++++ TEKS ++++
10. S.M. Amir, S.H.:
hukum adalah peraturan, kumpulan peraturan-peraturan yang terdiri dari
norma-norma dan sanksi-sanksi.
11. E. Utrecht,
menyebutkan: hukum adalah himpunan petunjuk hidup – perintah dan larangan –
yang mengatur tata tertib dalam suatu masyarakat, dan seharusnya ditaati oleh
seluruh anggota masyarakat yang bersangkutan, oleh karena itu pelanggaran
petunjuk hidup tersebut dapat menimbulkan tindakan oleh pemerintah atau
penguasa itu.
12. M.H. Tirtaamidjata,
S.H., bahwa hukum adalah semua aturan (norma) yang harus dituruti dalam tingkah
laku tindakan-tindakan dalam pergaulan hidup dengan ancaman mesti mengganti
kerugian jika melanggar aturan-aturan itu akan membahayakan diri sendiri atau
harta, umpamanya orang akan kehilangan kemerdekaannya, didenda dan sebagainya.
13. J.T.C. Sumorangkir,
S.H. dan Woerjo Sastropranoto, S.H. bahwa hukum itu ialah peraturan-peraturan
yang bersifat memaksa, yang menentukan tingkah laku manusia dalam lingkungan
masyarakat, yang dibuat oleh badan-badan resmi yang berwajib, pelanggaran mana
terhadap peraturan-peraturan tadi berakibat diambilnya tindakan, yaitu dengan
hukuman.
++++
* INSTRUKSI 1 *
Sajikan baris-baris catatan sejak awal catatan sampai dengan baris yang memuat "Tork Xpressnap (304, 992)", termasuk baris itu, sebagai daftar JSON berisi string dengan satu string untuk tiap baris dan tanpa baris kosong.
++++ CUPLIKAN CATATAN ++++
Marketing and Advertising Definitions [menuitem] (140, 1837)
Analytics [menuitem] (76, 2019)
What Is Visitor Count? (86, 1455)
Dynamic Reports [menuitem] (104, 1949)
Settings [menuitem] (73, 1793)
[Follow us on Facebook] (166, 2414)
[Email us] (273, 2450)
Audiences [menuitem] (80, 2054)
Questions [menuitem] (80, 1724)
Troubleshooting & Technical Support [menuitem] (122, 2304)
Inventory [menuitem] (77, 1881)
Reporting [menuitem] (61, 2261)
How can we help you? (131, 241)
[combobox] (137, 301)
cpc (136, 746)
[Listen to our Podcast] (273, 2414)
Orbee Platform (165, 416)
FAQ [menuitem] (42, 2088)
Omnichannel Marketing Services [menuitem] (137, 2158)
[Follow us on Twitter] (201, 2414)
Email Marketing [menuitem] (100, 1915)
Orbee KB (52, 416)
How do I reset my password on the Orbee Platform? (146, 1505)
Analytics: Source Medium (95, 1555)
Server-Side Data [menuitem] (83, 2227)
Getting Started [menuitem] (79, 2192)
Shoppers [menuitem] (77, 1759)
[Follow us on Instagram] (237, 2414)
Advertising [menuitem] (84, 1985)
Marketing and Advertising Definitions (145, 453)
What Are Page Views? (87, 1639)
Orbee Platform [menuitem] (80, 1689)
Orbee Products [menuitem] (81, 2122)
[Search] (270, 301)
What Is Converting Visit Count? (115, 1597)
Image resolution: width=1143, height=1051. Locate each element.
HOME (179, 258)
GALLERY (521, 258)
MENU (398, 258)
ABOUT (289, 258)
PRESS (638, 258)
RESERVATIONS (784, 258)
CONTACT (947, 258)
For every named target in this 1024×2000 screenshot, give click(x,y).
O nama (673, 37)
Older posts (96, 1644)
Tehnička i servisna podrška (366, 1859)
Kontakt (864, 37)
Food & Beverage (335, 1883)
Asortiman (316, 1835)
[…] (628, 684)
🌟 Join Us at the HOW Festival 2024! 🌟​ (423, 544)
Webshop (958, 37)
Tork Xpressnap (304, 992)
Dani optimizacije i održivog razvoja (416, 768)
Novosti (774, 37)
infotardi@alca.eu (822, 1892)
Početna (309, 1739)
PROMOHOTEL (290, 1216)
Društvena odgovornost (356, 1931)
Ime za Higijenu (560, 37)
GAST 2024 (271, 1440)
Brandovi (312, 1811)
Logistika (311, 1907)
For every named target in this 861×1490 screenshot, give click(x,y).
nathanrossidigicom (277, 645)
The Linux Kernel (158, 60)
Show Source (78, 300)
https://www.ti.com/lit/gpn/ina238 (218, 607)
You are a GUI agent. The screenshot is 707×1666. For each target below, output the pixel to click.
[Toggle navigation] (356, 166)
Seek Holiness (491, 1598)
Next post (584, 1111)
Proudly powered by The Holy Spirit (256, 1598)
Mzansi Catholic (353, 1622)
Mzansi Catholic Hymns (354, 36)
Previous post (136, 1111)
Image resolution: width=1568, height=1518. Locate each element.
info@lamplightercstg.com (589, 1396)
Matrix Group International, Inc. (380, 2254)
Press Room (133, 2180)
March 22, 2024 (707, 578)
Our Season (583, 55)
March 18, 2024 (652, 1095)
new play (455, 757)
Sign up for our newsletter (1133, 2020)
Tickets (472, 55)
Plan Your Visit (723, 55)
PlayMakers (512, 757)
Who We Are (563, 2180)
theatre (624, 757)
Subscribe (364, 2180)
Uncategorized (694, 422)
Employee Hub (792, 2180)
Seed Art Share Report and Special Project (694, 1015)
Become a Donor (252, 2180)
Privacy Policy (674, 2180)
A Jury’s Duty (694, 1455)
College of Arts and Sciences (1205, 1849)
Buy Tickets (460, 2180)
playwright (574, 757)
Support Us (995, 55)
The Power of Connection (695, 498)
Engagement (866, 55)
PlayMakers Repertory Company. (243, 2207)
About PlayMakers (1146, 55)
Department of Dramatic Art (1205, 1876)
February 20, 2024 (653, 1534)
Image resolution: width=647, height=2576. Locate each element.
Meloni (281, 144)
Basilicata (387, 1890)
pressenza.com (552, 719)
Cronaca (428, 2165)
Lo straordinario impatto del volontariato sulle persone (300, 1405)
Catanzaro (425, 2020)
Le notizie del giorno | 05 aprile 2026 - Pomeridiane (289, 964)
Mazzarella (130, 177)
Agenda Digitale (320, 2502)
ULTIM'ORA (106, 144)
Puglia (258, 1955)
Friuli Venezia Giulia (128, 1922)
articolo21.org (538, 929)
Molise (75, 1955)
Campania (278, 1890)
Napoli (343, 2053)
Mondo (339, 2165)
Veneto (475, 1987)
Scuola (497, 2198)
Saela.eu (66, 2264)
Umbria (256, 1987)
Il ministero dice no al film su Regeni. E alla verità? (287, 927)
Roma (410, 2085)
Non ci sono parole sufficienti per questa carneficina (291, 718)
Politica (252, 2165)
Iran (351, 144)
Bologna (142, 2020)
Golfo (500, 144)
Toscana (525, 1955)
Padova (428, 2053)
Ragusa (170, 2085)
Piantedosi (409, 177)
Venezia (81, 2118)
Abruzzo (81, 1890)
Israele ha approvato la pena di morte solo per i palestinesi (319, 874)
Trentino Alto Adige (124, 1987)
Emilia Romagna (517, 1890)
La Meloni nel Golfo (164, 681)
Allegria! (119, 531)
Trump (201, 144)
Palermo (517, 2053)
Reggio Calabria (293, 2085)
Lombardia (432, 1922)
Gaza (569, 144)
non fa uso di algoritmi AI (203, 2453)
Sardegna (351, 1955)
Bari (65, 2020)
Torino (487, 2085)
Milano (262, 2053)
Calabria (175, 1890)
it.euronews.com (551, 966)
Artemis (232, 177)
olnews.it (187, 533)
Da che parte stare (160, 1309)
++++
* INSTRUKSI 2 *
Tulislah lanjutan teks tentang definisi hukum menurut para ahli, mulai sesudah kalimat terakhirnya.

* HASIL 1 *
[
  "Marketing and Advertising Definitions [menuitem] (140, 1837)",
  "Analytics [menuitem] (76, 2019)",
  "What Is Visitor Count? (86, 1455)",
  "Dynamic Reports [menuitem] (104, 1949)",
  "Settings [menuitem] (73, 1793)",
  "[Follow us on Facebook] (166, 2414)",
  "[Email us] (273, 2450)",
  "Audiences [menuitem] (80, 2054)",
  "Questions [menuitem] (80, 1724)",
  "Troubleshooting & Technical Support [menuitem] (122, 2304)",
  "Inventory [menuitem] (77, 1881)",
  "Reporting [menuitem] (61, 2261)",
  "How can we help you? (131, 241)",
  "[combobox] (137, 301)",
  "cpc (136, 746)",
  "[Listen to our Podcast] (273, 2414)",
  "Orbee Platform (165, 416)",
  "FAQ [menuitem] (42, 2088)",
  "Omnichannel Marketing Services [menuitem] (137, 2158)",
  "[Follow us on Twitter] (201, 2414)",
  "Email Marketing [menuitem] (100, 1915)",
  "Orbee KB (52, 416)",
  "How do I reset my password on the Orbee Platform? (146, 1505)",
  "Analytics: Source Medium (95, 1555)",
  "Server-Side Data [menuitem] (83, 2227)",
  "Getting Started [menuitem] (79, 2192)",
  "Shoppers [menuitem] (77, 1759)",
  "[Follow us on Instagram] (237, 2414)",
  "Advertising [menuitem] (84, 1985)",
  "Marketing and Advertising Definitions (145, 453)",
  "What Are Page Views? (87, 1639)",
  "Orbee Platform [menuitem] (80, 1689)",
  "Orbee Products [menuitem] (81, 2122)",
  "[Search] (270, 301)",
  "What Is Converting Visit Count? (115, 1597)",
  "Image resolution: width=1143, height=1051. Locate each element.",
  "HOME (179, 258)",
  "GALLERY (521, 258)",
  "MENU (398, 258)",
  "ABOUT (289, 258)",
  "PRESS (638, 258)",
  "RESERVATIONS (784, 258)",
  "CONTACT (947, 258)",
  "For every named target in this 1024×2000 screenshot, give click(x,y).",
  "O nama (673, 37)",
  "Older posts (96, 1644)",
  "Tehnička i servisna podrška (366, 1859)",
  "Kontakt (864, 37)",
  "Food & Beverage (335, 1883)",
  "Asortiman (316, 1835)",
  "[…] (628, 684)",
  "🌟 Join Us at the HOW Festival 2024! 🌟​ (423, 544)",
  "Webshop (958, 37)",
  "Tork Xpressnap (304, 992)"
]

* HASIL 2 *
14. Soerojo
Wignjodipoero, S.H. hukum adalah himpunan peraturan-peraturan hidup yang
bersifat memaksa, berisikan suatu perintah larangan atau izin untuk berbuat
atau tidak berbuat sesuatu atau dengan maksud untuk mengatur tata tertib dalam
kehidupan masyarakat.
15. Dr. Soejono
Dirdjosisworo, S.H. menyebutkan aneka arti hukum yang meliputi: (1) hukum dalam
arti ketentuan penguasa (undang-udang, keputusan hakim dan sebagainya), (2)
hukum dalam arti petugas-petugas-nya (penegak hukum), (3) hukum dalam arti
sikap tindak, (4) hukum dalam arti sistem kaidah, (5) hukum dalam arti jalinan
nilai (tujuan hukum), (6) hukum dalam arti tata hukum, (7) hukum dalam arti
ilmu hukum, (8) hukum dalam arti disiplin hukum.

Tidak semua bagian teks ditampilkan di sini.